Über das gewohnte Denken hinaus werden wir getragen in eine Dimension zwischen Zeit und Raum. Zwischen Gefühlen und Gedanken. Zwischen Leben und Tod. Einatmen und ausatmen.
Der Tanz beginnt und mit ihm bewegen wir uns durch ein Bild, dessen Energie mit der Musik in eine neue Schwingung gerät. Das Bild bewegt uns im Takt der Musik. Wir lassen uns ein Stück mitnehmen, dann ändern unsere inneren Bilder ihre Richtung.

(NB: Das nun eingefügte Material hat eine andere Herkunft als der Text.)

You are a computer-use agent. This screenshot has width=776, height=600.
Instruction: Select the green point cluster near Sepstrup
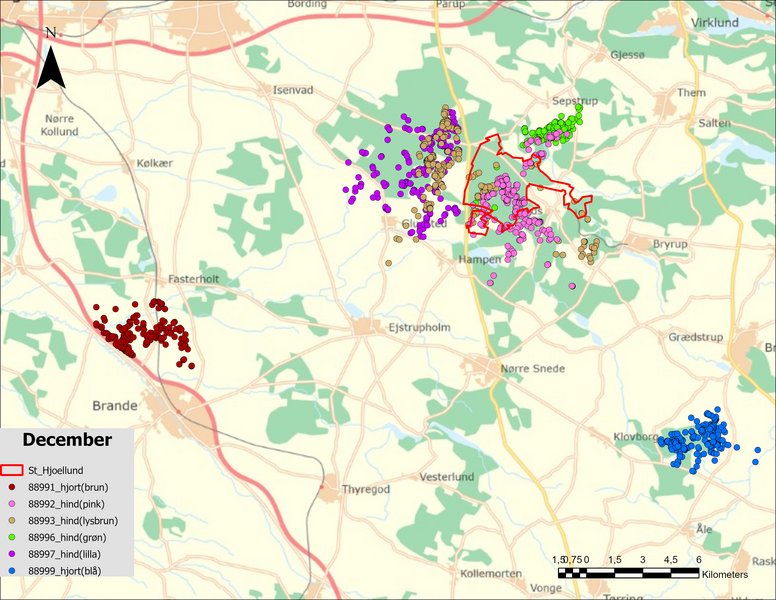551,128
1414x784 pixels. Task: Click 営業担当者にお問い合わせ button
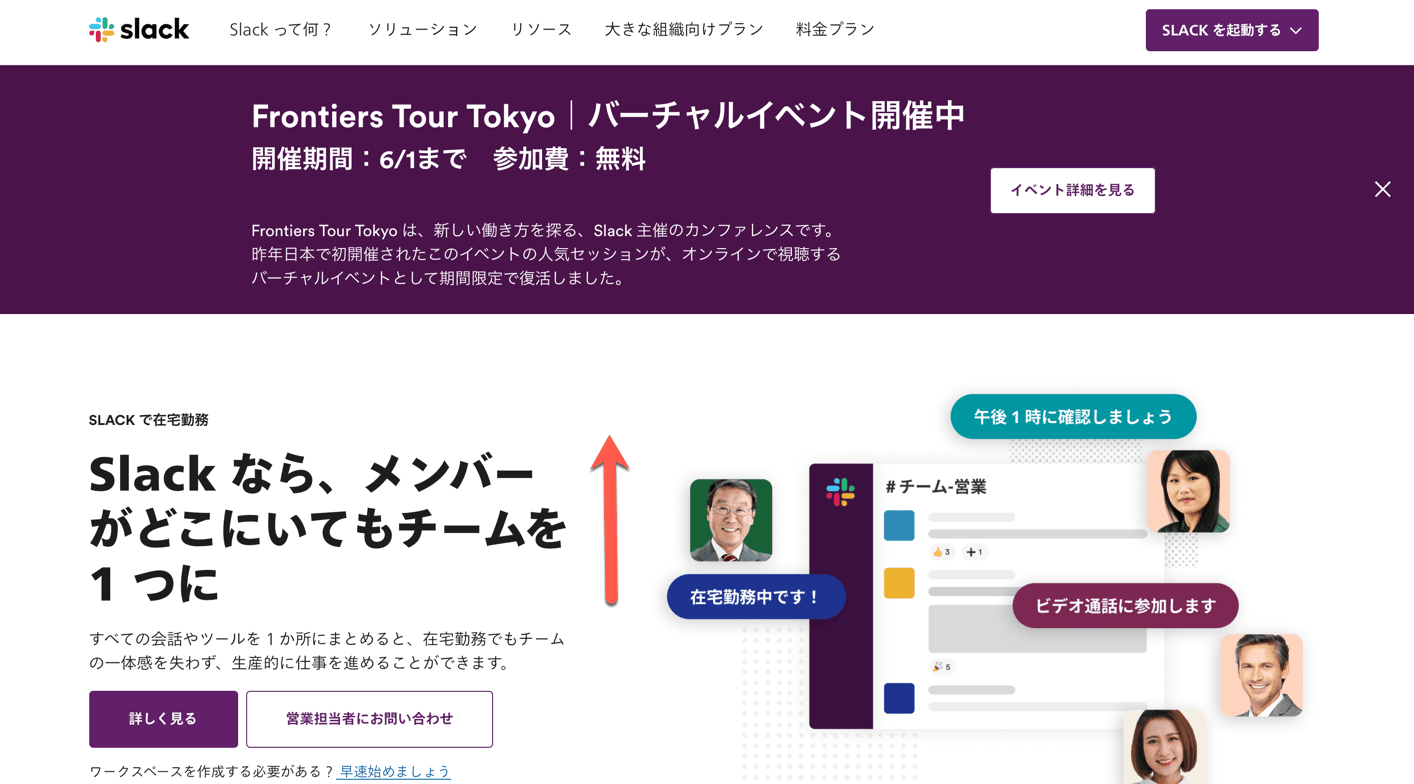369,719
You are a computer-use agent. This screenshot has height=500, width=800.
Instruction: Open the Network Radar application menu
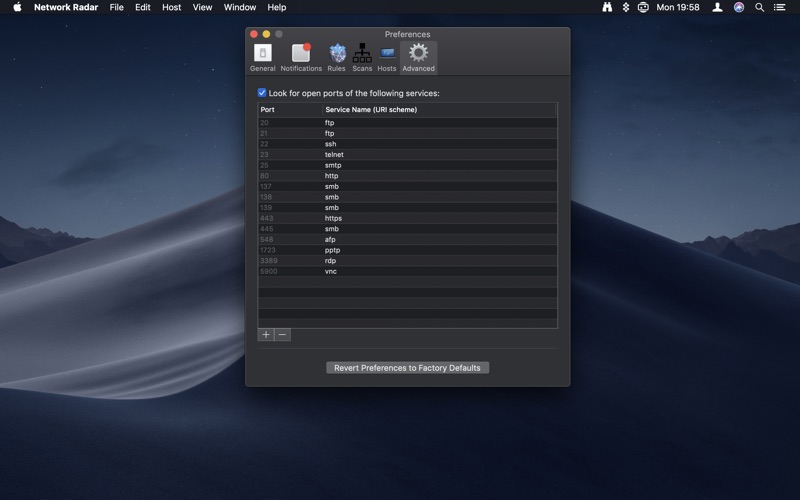pyautogui.click(x=66, y=7)
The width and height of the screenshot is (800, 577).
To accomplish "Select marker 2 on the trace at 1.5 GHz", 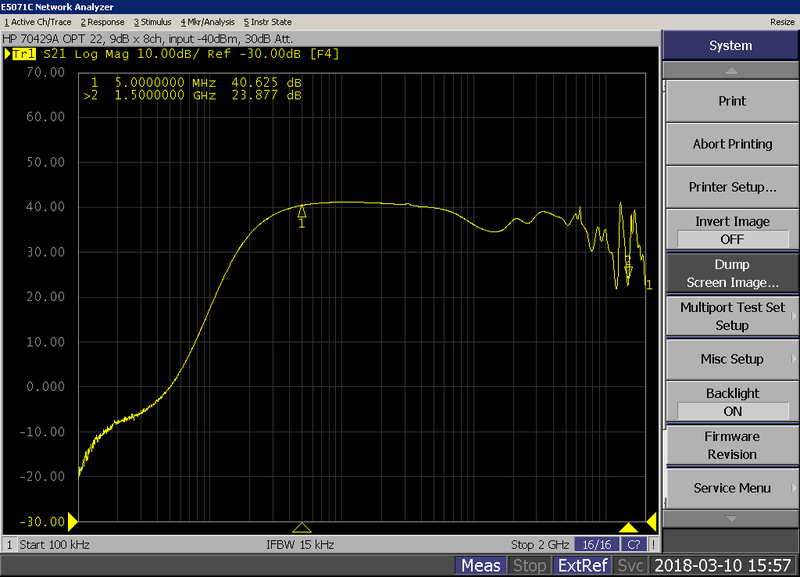I will [x=628, y=268].
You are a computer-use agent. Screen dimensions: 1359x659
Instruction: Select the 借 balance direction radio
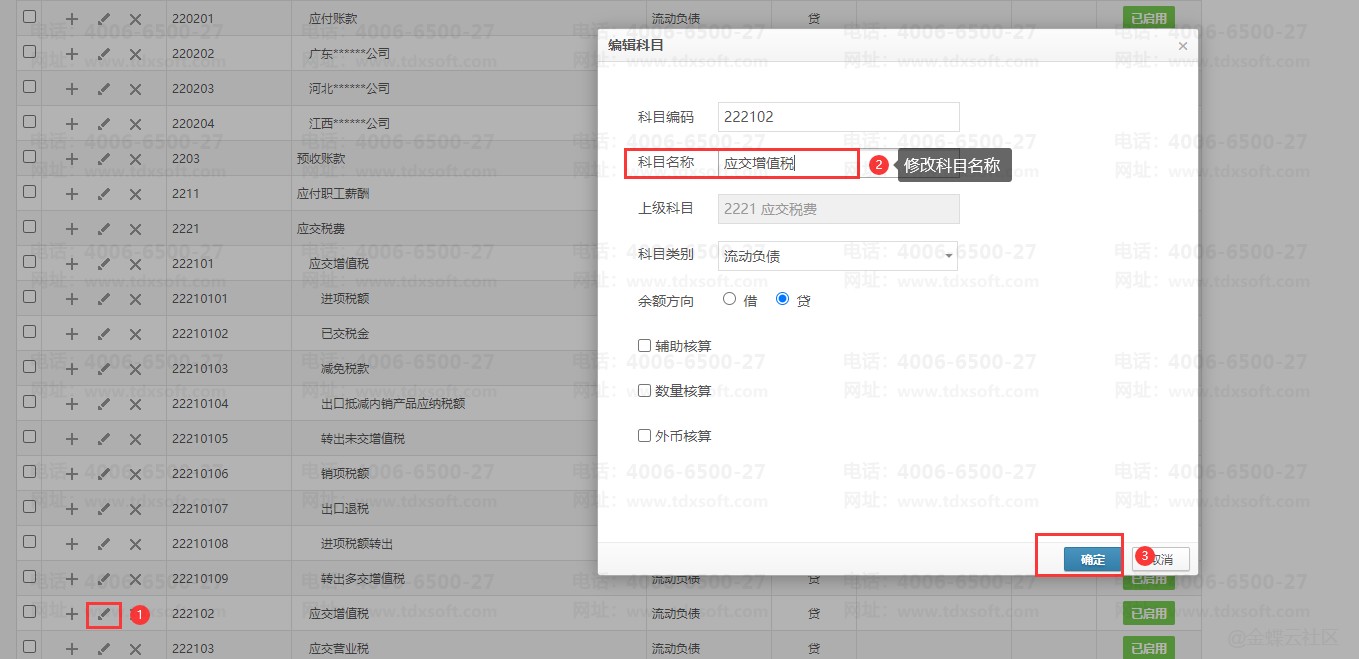point(729,299)
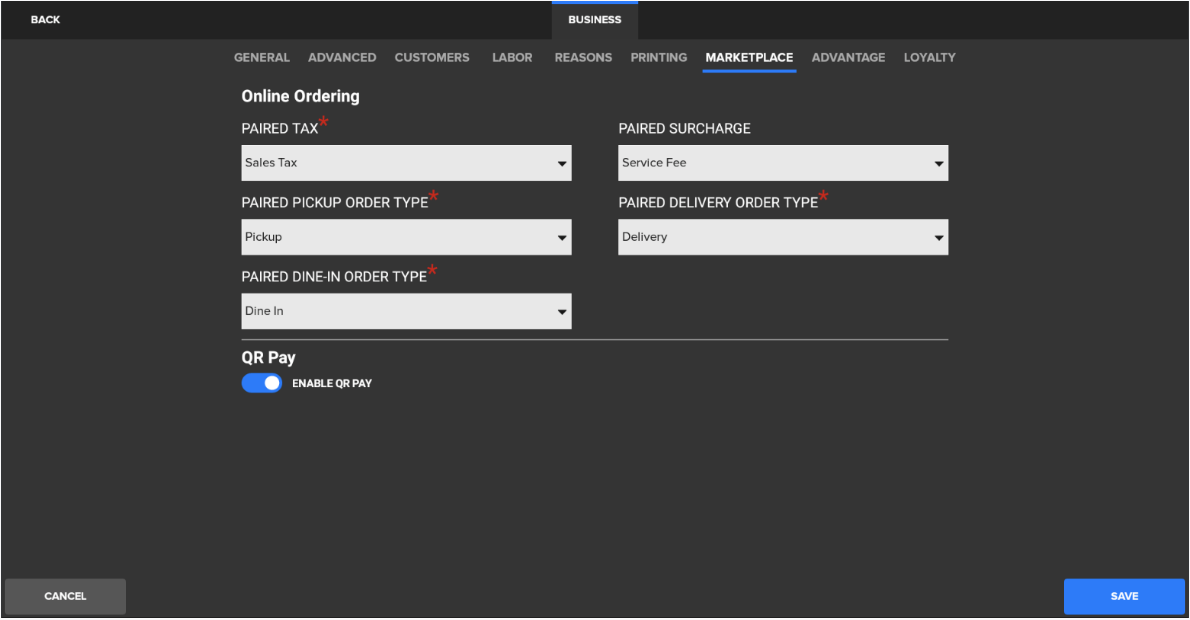
Task: Click the arrow on the Delivery selector
Action: pyautogui.click(x=938, y=237)
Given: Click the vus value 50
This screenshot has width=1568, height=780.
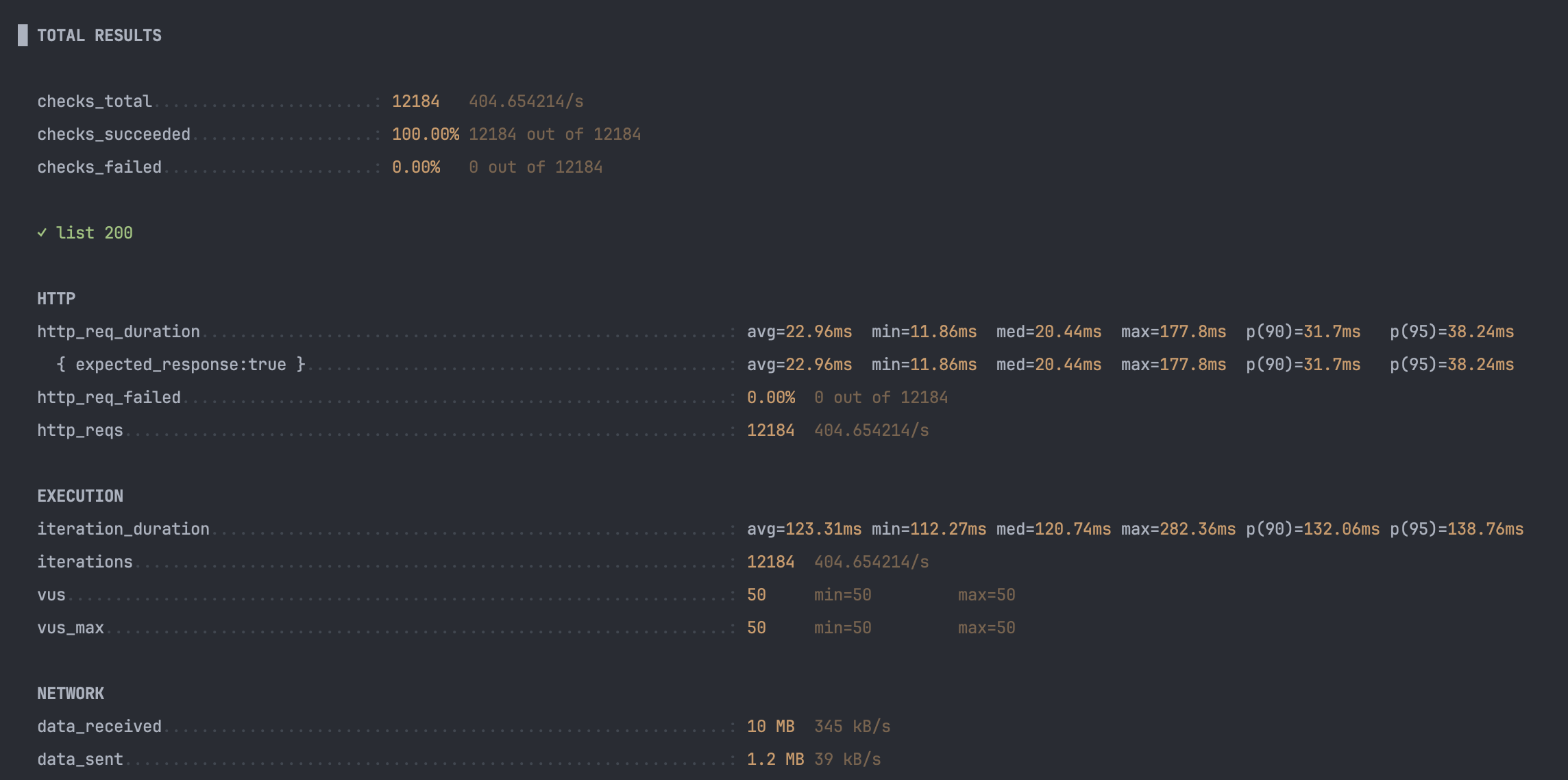Looking at the screenshot, I should pos(756,595).
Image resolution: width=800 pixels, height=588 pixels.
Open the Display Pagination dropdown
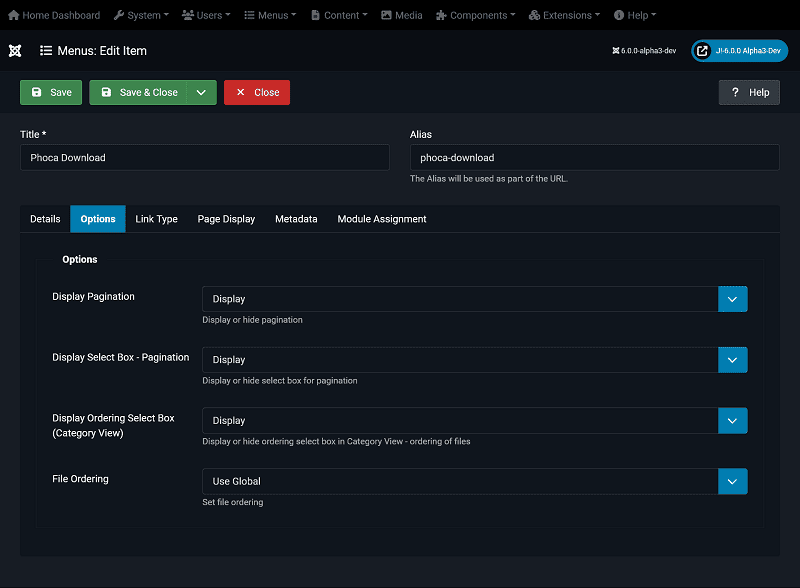click(474, 299)
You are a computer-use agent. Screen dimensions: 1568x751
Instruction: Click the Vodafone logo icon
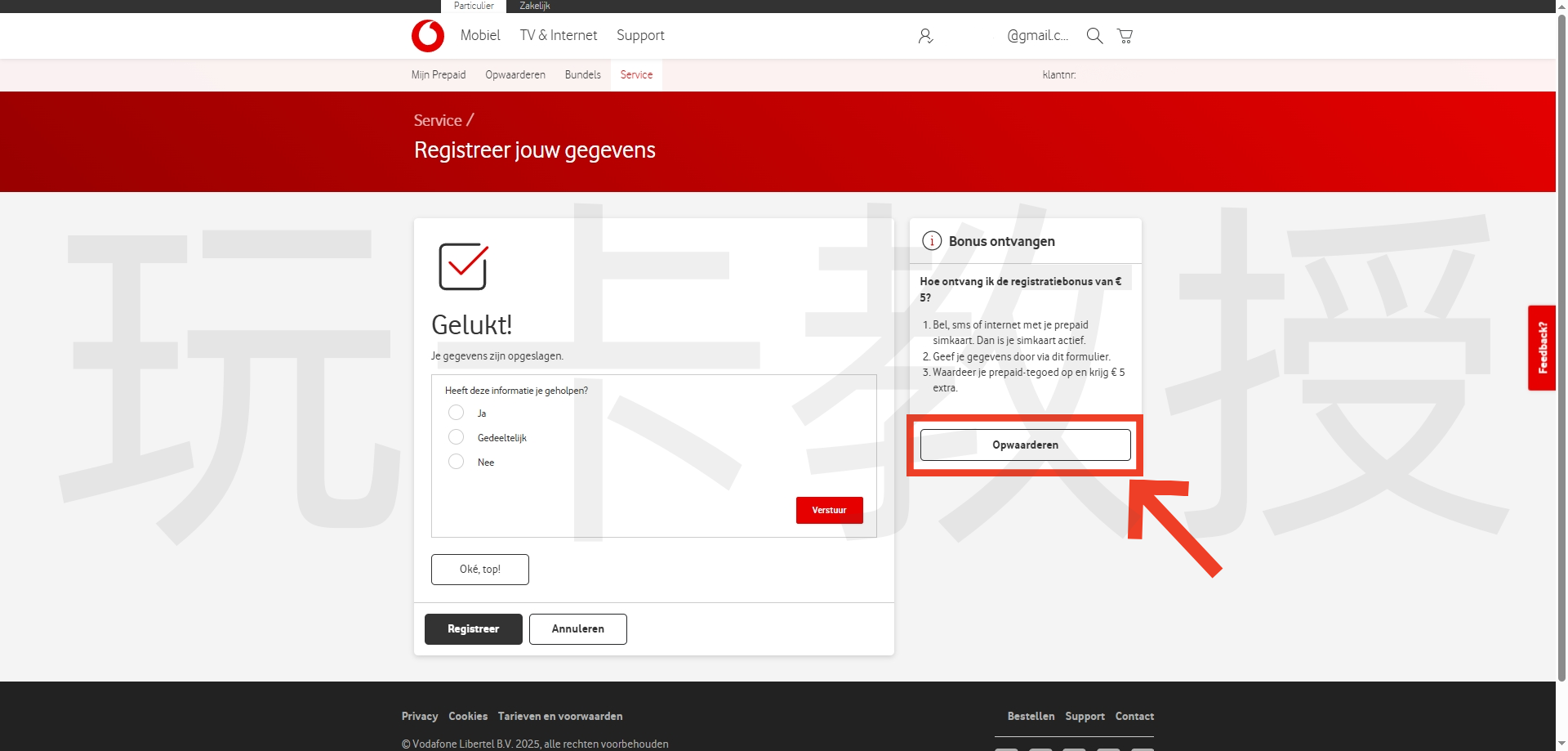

Wir verströmen uns in den Fantasien und Vorstellungen, die sich mit unserem Leben genüsslich verbinden. Eine neue Realität entsteht. Zunächst in uns. Alle Sinne geweckt, werden Gefühle plötzlich in eine unerwartete Richtung gelenkt. Erinnerungen angestossen, wie stille Zeugen, die geduldig warten sich einzumischen. In diesen Tanz mit dem Neuen.
Die Grammatik eines im Raum verankerten Bildes spielt mit der Grammatik einer in der Zeit verankerten Musik.
Es entsteht ein grenzüberschreitender Dialog zwischen Raum und Zeit, Klang und Bild, Nähe und Distanz, Farbe und Klang. Gegenseitig füreinander geöffnet entwickeln sich unerwartete Potentiale und Möglichkeiten. Neue Bedeutungen und Wirksamkeiten entstehen.
Lang genug um sich im Körper zu verankern. Kurz genug um essentiell zu bleiben.